* What you need to do *
Could you filter the data below down to the lines that hold the word "bottom"?

Records from a dataset:

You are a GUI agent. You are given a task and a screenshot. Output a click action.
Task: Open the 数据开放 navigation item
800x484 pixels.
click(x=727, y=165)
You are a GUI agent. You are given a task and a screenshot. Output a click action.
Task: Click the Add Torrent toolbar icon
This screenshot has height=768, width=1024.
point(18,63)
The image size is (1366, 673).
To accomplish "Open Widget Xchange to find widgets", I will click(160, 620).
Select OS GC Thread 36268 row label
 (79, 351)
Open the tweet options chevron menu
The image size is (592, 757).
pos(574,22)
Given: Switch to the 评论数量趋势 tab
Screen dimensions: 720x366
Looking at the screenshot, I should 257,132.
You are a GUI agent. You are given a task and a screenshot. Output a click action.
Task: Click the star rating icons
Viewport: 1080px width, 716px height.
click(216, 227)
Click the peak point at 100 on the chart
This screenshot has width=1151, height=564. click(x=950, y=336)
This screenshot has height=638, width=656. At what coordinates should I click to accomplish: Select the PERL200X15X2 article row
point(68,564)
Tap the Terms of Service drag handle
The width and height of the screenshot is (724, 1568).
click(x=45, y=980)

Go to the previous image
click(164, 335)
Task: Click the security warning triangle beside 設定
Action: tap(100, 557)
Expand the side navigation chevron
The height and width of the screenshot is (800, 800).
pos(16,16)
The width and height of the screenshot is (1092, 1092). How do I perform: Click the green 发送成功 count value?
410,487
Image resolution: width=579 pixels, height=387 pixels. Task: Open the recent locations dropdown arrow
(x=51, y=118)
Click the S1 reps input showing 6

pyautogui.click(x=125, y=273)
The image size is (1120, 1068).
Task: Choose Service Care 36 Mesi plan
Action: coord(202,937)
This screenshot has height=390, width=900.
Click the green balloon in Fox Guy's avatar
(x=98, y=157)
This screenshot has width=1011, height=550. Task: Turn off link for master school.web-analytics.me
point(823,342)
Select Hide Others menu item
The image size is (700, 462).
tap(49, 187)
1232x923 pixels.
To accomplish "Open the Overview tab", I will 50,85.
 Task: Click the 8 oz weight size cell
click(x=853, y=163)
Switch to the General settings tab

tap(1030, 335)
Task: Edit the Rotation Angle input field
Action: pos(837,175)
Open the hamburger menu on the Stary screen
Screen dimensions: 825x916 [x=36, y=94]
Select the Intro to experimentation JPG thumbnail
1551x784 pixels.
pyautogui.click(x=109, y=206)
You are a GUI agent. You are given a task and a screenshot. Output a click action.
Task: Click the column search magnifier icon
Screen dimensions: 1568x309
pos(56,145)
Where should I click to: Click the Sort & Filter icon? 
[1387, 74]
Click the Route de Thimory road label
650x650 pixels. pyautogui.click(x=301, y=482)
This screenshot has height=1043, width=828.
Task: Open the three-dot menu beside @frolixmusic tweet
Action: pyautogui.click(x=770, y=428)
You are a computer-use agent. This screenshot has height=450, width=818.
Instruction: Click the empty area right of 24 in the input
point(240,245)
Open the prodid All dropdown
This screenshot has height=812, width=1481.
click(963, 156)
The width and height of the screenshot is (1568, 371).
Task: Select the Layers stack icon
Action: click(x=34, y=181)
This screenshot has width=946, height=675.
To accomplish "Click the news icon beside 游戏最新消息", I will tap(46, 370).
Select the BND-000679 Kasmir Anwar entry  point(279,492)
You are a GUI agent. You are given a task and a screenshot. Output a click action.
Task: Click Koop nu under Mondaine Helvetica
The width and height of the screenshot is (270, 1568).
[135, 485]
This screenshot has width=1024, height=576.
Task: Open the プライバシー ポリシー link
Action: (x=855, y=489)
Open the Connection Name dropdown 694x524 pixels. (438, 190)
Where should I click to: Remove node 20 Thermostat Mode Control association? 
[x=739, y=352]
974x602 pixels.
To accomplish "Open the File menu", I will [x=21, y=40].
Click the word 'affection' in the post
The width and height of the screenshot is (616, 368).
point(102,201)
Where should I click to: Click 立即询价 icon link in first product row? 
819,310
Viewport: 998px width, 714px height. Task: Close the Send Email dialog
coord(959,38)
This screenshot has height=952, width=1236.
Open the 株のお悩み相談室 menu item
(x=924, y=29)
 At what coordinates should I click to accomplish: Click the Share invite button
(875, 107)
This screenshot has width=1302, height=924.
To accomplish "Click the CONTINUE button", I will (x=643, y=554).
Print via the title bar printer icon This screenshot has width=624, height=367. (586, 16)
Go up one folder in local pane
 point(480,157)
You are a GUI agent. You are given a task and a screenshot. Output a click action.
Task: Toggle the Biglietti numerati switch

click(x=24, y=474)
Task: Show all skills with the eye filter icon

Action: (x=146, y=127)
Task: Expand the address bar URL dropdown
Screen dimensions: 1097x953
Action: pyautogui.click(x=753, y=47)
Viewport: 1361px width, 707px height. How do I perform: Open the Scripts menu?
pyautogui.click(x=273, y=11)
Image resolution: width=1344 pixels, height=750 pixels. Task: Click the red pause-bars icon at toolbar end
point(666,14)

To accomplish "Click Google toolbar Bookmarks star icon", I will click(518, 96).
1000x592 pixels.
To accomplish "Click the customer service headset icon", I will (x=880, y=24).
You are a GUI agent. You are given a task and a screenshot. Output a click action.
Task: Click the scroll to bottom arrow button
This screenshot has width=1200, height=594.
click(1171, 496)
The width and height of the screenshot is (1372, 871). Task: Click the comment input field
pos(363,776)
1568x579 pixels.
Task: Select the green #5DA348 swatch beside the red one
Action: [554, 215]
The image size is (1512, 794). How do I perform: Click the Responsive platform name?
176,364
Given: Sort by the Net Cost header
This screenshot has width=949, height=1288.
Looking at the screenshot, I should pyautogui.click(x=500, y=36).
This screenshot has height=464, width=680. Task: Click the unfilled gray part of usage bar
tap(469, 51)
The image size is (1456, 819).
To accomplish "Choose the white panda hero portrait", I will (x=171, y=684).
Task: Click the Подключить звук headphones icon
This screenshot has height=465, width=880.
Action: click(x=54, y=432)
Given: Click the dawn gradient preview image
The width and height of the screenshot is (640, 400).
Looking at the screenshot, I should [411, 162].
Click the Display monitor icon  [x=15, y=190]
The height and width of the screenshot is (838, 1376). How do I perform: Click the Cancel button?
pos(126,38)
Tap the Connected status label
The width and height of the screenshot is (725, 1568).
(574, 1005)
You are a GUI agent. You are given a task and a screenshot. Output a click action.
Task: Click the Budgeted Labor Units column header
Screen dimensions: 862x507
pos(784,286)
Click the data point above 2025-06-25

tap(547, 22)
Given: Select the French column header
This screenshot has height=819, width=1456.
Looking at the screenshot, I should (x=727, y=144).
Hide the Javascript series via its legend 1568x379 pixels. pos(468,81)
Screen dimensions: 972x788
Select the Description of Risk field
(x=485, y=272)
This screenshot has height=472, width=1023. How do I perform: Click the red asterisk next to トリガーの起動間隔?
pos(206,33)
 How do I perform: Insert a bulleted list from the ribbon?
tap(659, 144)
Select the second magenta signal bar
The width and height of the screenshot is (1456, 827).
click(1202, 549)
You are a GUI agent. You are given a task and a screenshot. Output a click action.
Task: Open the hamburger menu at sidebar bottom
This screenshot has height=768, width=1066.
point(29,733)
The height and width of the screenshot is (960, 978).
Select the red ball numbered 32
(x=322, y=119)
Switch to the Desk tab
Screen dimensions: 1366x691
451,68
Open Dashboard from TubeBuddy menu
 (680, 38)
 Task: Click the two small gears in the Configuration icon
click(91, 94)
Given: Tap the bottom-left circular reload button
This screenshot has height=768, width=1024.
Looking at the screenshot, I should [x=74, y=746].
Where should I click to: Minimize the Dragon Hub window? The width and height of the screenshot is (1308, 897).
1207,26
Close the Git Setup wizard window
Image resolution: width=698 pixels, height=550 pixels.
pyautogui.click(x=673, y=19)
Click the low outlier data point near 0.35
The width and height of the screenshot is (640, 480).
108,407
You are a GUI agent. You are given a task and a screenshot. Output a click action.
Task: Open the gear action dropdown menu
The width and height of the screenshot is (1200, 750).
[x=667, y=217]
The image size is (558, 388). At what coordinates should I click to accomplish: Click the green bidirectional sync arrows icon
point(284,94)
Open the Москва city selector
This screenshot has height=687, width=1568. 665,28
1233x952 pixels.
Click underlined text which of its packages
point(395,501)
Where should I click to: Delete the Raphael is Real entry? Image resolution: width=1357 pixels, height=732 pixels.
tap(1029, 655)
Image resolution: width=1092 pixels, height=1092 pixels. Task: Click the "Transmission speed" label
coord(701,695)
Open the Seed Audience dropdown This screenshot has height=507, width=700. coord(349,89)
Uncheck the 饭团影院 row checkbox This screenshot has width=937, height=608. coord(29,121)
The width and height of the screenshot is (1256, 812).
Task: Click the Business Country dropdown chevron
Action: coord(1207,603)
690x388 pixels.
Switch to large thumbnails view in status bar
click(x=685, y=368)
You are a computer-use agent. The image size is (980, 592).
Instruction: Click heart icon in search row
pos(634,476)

* Reply to the task *
Task: Click the scroll to bottom arrow button
Task: Open the hamburger menu at sidebar bottom
Given: Tap the bottom-left circular reload button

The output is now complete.